Sara Jodka Speech Review

Sara Jodka Speech Review

Author: Jasmine Milum

The EF Hutton talk’s conference featured guest speaker Sara Jodka, an attorney who masters data privacy and cybersecurity issues. She begins by explaining where our data rights come from. Back in a time before the mass use of digital media, the concern of where personal data was distributed was at a minimum.  Now there is much more opportunity to share personal data because of how often it is required. When we make social media accounts, sign contracts, join memberships, download apps, and many of the other digital requirements of the 21st century they are often accompanied with terms and conditions that require users to accept or decline use of the product, app, or service altogether.

With such an all or nothing in a digitally demanding world, users consent to their data and information being used by large companies in whatever ways they list in their terms and conditions. To users, it seems as if these large platforms can do whatever that want with their data. In reality, these companies do whatever users allow them to, which is a lot.

There are organizations that are focused on supporting users because they understand the value of user’s data. The General Data Protection Regulation (GDPR) is a European organization that enforces laws on data protection and data privacy of European Citizens. They hold digital services to standards that reflect the rights that users should have. Although being in Europe, the GDPR regulations apply to any internet service that is usable by European Citizens. This is important for users because many large platforms have active consumers in European countries, so most websites have updated to fit or come near the new GDPR standard. Other strides have been fought for #UserRights, including the Health Insurance Portability and Accountability Act of 1996 (HIPAA). HIPAA focuses on protecting medical information. The Federal Trade Commission is an organization that guards consumers’ financial information. There is also the Children’s Online Privacy Protection Act (COPPA) from 1998. This provides rights for minors. Some of their regulations include that platforms must obtain consent to collect data from users aged 13 and under, from an adult.

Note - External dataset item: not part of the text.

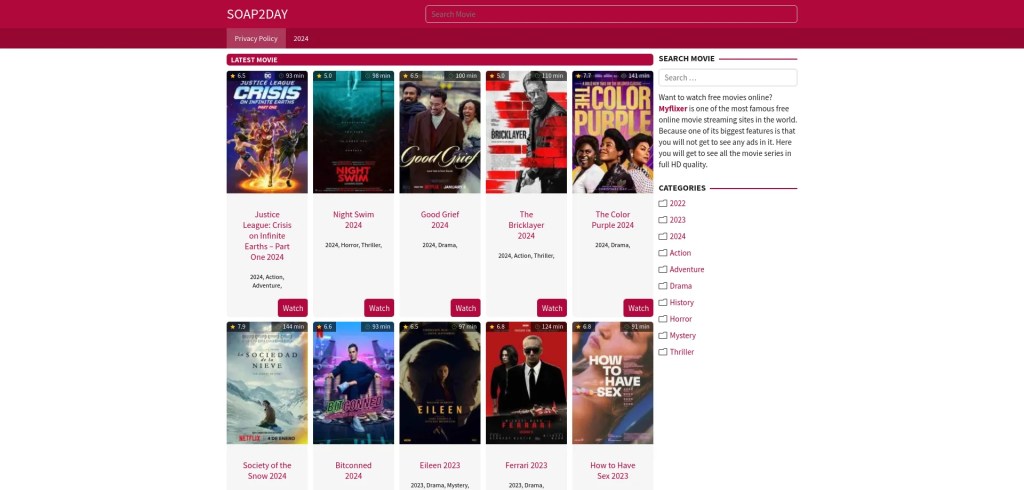Click the folder icon beside Drama category
Screen dimensions: 1024x490
click(x=663, y=286)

FERPA or the Family Educational Rights and Privacy Act focuses on education and provides rights to students and families. These are just a few of much necessary organization that paves the way for user’s rights. The only problem lies in the fact that many are non-national and apply differently state by state, making what companies can get away with quite confusing for users.

Of all of these rights Sara Jodka shared at the conference, she also explained how users lose their rights. Through contract and interpretations the courts can give in each state, there is much more from users to lose the rights to their data online. She mentioned how far our data can go. It’s a concern much deeper than companies giving advertisers too much access to users. For example, the Carpenter v. United States brought the question of whether or not the Fourth Amendment is violated when cell phones are seared for data without a warrant.

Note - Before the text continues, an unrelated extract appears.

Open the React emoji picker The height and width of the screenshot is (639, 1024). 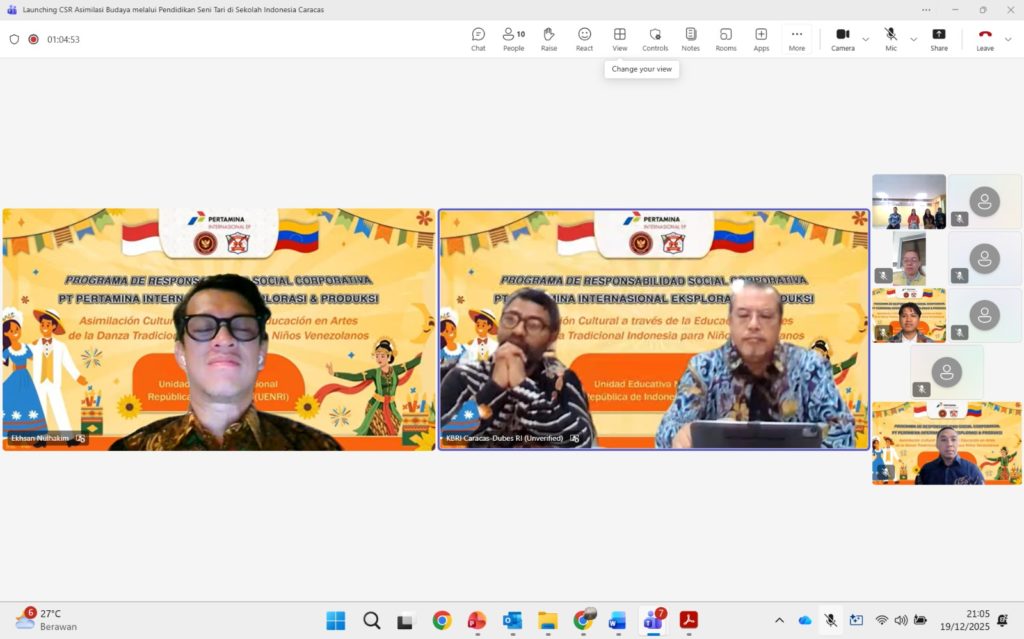(584, 39)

It was decided on June 22, 2018, that it, in fact, is a violation of the Fourth Amendment. This results of this case, however, should not result in relief because every day, many users give up their rights when they accept the terms and conditions of many large platforms, usually unknowingly because most users don’t actually read the terms and conditions they accept.

There was a point in the early 2000’s where digital privacy protections was beginning to become a concern to most. Up until the terrorist attacks of 2001 when national security became the top priority. Understandingly, the rights of data that people shared online were no longer completely in the hands of the user, in the name of national protection. Now, 17 years later, the conversation of digital privacy protection is being brought back up because of the outrageous amount of personal data available to big platforms. Try taking a look at the data you can retrieve from Facebook while keeping in mind that that amount of data still is not all of the information the platform has on you.

The most important thing to remember from Sara Jodka’s speech is that your information has value. If it didn’t, then these large platforms would not spend the time or money on requiring your consent to collect your information. We as a community must not wait until the next disaster to care. After TargetHome DepotAnthemYahooEquifaxAshley Madison and other data security incidents, we have more than enough reason to care who access our valuable information and what they do with it.